Dense twin and domain boundaries lead to high thermoelectric performance in Sn-doped Cu3SbS4

Abstract

Exploring high-performance medium-temperature thermoelectric (TE) materials with nontoxicity and low price is of great significance for waste heat recovery. In spite of low price and nontoxicity, the poor intrinsic electrical properties of Cu3SbS4 restrict its potential commercial applications. Herein, intermediate-phase-free Cu3SbS4-based bulks were fabricated by incorporating a sulfurization process between melting and sintering, and the as-formed dense twin and domain boundaries in a Sn-doped Cu3SbS4 system can significantly enhance the electrical conductivity and retain a higher level of the Seebeck coefficient based on the energy filtering effect and band flattening and convergence.

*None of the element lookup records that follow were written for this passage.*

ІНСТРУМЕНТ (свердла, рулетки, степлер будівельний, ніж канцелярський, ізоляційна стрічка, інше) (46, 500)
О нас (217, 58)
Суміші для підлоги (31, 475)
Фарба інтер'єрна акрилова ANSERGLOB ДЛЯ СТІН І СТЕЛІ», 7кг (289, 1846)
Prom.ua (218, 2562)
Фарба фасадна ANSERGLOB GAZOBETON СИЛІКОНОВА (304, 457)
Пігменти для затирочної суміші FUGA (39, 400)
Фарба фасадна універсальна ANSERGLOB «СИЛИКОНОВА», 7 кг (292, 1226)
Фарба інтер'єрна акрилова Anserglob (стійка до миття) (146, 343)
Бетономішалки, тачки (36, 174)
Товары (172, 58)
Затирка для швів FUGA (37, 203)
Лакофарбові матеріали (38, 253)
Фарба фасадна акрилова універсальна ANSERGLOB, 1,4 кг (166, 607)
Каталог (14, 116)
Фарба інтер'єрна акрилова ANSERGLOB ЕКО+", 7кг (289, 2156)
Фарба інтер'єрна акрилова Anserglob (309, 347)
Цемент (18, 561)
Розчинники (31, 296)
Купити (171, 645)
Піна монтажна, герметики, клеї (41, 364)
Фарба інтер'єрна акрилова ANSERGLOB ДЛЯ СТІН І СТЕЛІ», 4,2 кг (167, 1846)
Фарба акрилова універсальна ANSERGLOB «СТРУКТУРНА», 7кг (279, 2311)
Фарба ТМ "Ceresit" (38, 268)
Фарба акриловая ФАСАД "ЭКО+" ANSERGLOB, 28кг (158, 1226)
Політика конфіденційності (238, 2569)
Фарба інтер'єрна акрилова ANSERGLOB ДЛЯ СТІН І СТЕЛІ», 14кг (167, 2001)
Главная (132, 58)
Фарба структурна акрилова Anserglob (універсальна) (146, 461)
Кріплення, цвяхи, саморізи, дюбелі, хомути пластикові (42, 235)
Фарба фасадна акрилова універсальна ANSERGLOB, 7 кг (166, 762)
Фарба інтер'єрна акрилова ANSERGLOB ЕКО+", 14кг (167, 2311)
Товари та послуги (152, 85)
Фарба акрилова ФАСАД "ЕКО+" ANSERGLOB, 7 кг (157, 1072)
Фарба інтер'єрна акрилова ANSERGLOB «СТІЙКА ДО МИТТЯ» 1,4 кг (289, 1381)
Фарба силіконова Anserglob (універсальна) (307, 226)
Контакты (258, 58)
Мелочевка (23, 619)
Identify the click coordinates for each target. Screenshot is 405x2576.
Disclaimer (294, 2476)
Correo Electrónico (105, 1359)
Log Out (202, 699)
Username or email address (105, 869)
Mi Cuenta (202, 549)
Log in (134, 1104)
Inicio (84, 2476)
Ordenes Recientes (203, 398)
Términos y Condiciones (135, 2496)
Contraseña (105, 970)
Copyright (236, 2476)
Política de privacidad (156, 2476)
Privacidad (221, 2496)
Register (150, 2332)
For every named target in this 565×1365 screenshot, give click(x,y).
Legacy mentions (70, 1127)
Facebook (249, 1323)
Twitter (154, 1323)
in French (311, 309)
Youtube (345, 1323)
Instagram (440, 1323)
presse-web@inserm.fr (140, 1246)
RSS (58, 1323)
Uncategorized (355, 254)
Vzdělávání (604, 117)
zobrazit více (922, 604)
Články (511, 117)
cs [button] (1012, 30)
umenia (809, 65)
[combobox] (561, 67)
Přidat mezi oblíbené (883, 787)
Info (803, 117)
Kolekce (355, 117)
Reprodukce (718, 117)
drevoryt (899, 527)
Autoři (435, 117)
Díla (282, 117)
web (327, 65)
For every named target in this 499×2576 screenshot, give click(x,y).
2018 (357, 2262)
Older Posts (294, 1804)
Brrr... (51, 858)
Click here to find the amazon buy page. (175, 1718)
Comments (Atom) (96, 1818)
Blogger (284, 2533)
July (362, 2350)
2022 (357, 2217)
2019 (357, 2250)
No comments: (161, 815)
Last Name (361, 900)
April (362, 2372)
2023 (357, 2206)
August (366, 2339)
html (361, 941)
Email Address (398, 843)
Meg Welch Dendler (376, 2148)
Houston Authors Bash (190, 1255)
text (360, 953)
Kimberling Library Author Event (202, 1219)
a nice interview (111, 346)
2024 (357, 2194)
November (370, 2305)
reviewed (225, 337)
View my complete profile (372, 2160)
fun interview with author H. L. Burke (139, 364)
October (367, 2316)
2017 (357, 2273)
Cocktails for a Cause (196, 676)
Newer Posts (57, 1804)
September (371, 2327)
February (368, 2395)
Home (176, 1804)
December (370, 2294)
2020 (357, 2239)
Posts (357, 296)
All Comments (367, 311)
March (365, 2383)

The high power factor of ∼13.6 μW cm−1 K−2 and relatively low thermal conductivity are achieved for a 1.5%Sn-doped Cu3SbS4 sample, resulting in a record zT of ∼0.76 at 623 K in Cu3SbS4-based systems. This work develops an effective pathway to synthesize intermediate-phase-free Cu3SbS4-based TE materials and provides an effective strategy for enhancing TE performance in diamond-like semiconductors by interface engineering.